Rennaissance
Today, we see the statue of David. His cock is unimpressive, but his hands stop my breath. My best friend Amy wants me to sweet talk a museum attendant into letting us touch them. I would settle down for those hands, I say. But what if you go all in for the hands, and his cock looks like that?
Amy laughs. She says hands are more important. She just thinks that because she doesn’t know about all the rest.
Amy is leaving me. In September she’s getting married. He’s a nice guy but she’s never seen his penis, and I worry about that. What if he’s not a grower? I ask, circling around to look at David in profile. What if you see it and think, yikes, but okay, it will get better with some action, and then it doesn’t?
Amy peruses the guidebook. Michelangelo barely slept or ate while he was working on this, she says. He worked in an open courtyard, so when it rained he just worked soaked.

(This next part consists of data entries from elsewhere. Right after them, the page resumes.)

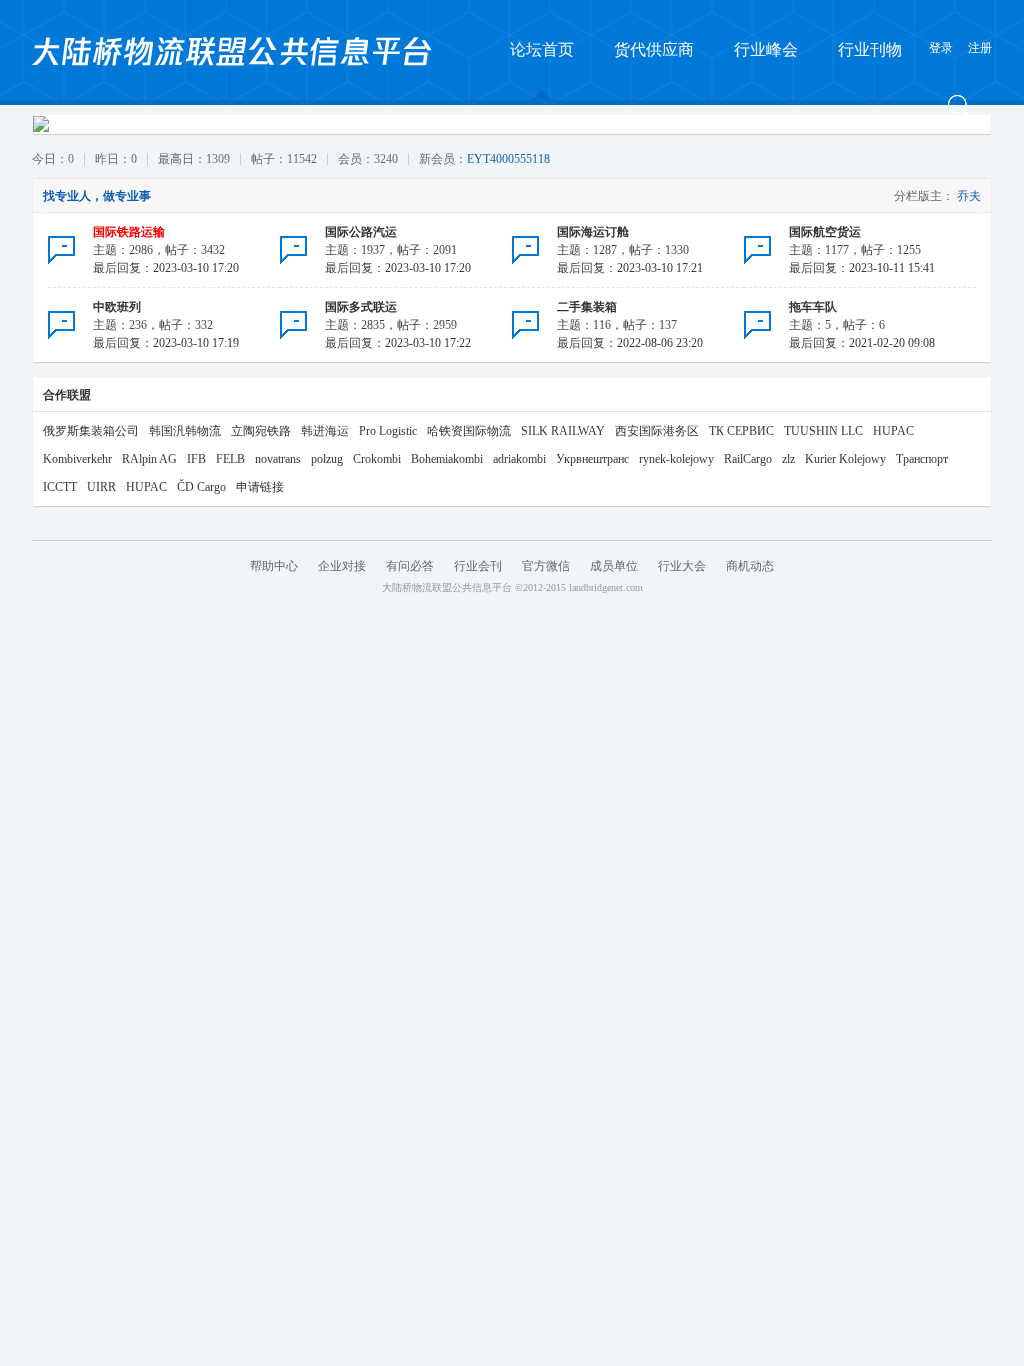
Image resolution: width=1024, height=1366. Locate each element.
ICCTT (60, 487)
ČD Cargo (201, 487)
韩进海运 (325, 431)
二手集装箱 (587, 307)
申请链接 (260, 487)
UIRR (101, 487)
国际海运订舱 (593, 232)
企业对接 (342, 566)
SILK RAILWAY (563, 431)
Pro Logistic (388, 431)
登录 (941, 48)
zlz (788, 459)
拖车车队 (813, 307)
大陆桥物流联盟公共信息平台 (447, 587)
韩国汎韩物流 (185, 431)
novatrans (278, 459)
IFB (196, 459)
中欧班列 (117, 307)
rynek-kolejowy (676, 459)
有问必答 (410, 566)
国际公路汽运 (361, 232)
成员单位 (614, 566)
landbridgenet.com (606, 587)
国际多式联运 (361, 307)
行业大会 (682, 566)
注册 (980, 48)
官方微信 (546, 566)
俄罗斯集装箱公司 (91, 431)
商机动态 (750, 566)
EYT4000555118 (508, 159)
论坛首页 (542, 49)
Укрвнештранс (592, 459)
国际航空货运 (825, 232)
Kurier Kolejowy (845, 459)
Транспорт (922, 459)
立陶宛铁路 (261, 431)
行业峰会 (766, 49)
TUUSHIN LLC (823, 431)
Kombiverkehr (77, 459)
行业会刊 (478, 566)
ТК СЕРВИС (741, 431)
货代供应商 (654, 49)
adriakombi (519, 459)
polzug (327, 459)
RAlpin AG (149, 459)
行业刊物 (870, 49)
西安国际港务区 (657, 431)
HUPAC (893, 431)
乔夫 (969, 196)
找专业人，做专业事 (97, 196)
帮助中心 (274, 566)
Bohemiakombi (447, 459)
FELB (230, 459)
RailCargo (748, 459)
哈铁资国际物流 (469, 431)
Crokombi (377, 459)
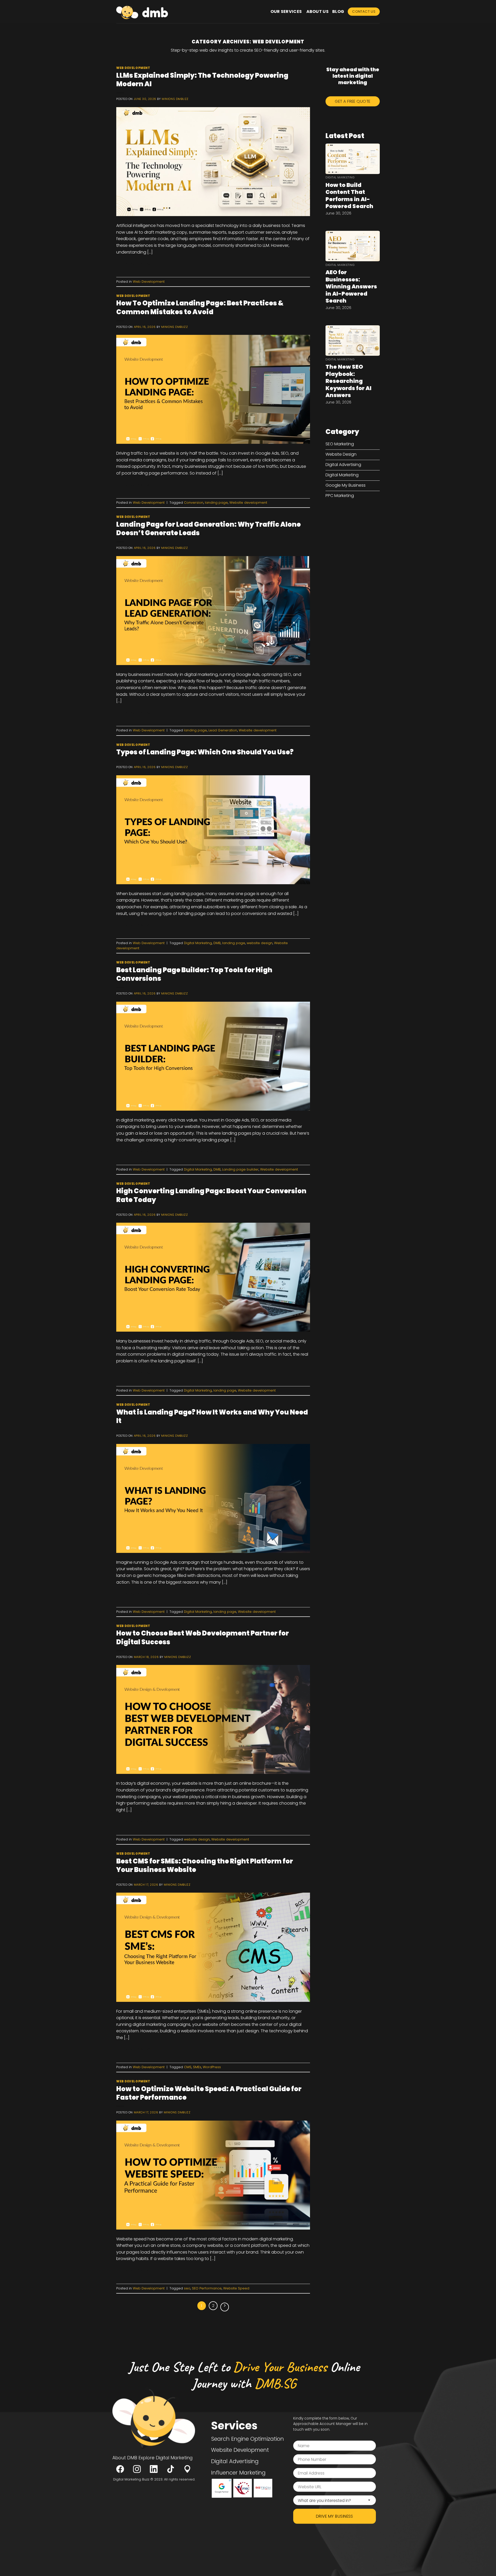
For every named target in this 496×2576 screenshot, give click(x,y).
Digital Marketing (198, 943)
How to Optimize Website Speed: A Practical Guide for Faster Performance (208, 2093)
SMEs (197, 2067)
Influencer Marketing (238, 2472)
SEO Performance (207, 2288)
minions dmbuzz (175, 99)
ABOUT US (317, 11)
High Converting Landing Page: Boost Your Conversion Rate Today (211, 1195)
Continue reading (137, 264)
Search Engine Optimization (247, 2438)
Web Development (133, 68)
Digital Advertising (235, 2461)
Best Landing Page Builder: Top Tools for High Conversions (194, 974)
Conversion (193, 502)
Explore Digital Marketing (165, 2458)
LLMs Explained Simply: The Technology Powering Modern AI (202, 80)
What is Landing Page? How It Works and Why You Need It (212, 1416)
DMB (217, 943)
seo (187, 2288)
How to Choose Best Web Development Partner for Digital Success (202, 1637)
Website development (248, 502)
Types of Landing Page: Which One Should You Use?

The other statues are good, but I generally don’t care about statues. I don’t really care about paintings. I care about coffee, so we get some and drink it in Piazza San Marco. We make fun of the tourists posing endlessly for pictures in the square even though yesterday we spent an hour in the Rose Garden doing the same thing, pinching our fingers cutely around the brims of floppy hats and the skirts of flowy dresses.
I’m being selfish, I know. I’m trying to steal romance opportunities away from her fiancé. Locks on the bridge in Paris, gondola rides in Venice, pistachio gelato in memoriam of this side of our lives, to revisit when she’s bored, showing him the movies we used to watch in her mom’s basement, and I’m alone, planless, or out playing Skee-Ball with my sometimes boyfriends. Despite my efforts, when he calls, she picks up. She paid extra for the phone plan to make sure she could.
Today, Amy wants to see churches. Coffins beneath pews, stuffed with dead geniuses, and above them, their frescoes. I find her sitting down, looking up, mouth open. She’s more spiritual than religious, but she’s fascinated by the connection between architecture and the divine. What ever happened to buttresses? she asks. She complains about the mundanity of strip mall evangelism. Can a former PetSmart hold the grace of God? Her fiancé is more religious than spiritual. He likes ritual, tradition—he’s Catholic—it makes him feel safe, probably. He doesn’t have any stories of salvation, or revelation.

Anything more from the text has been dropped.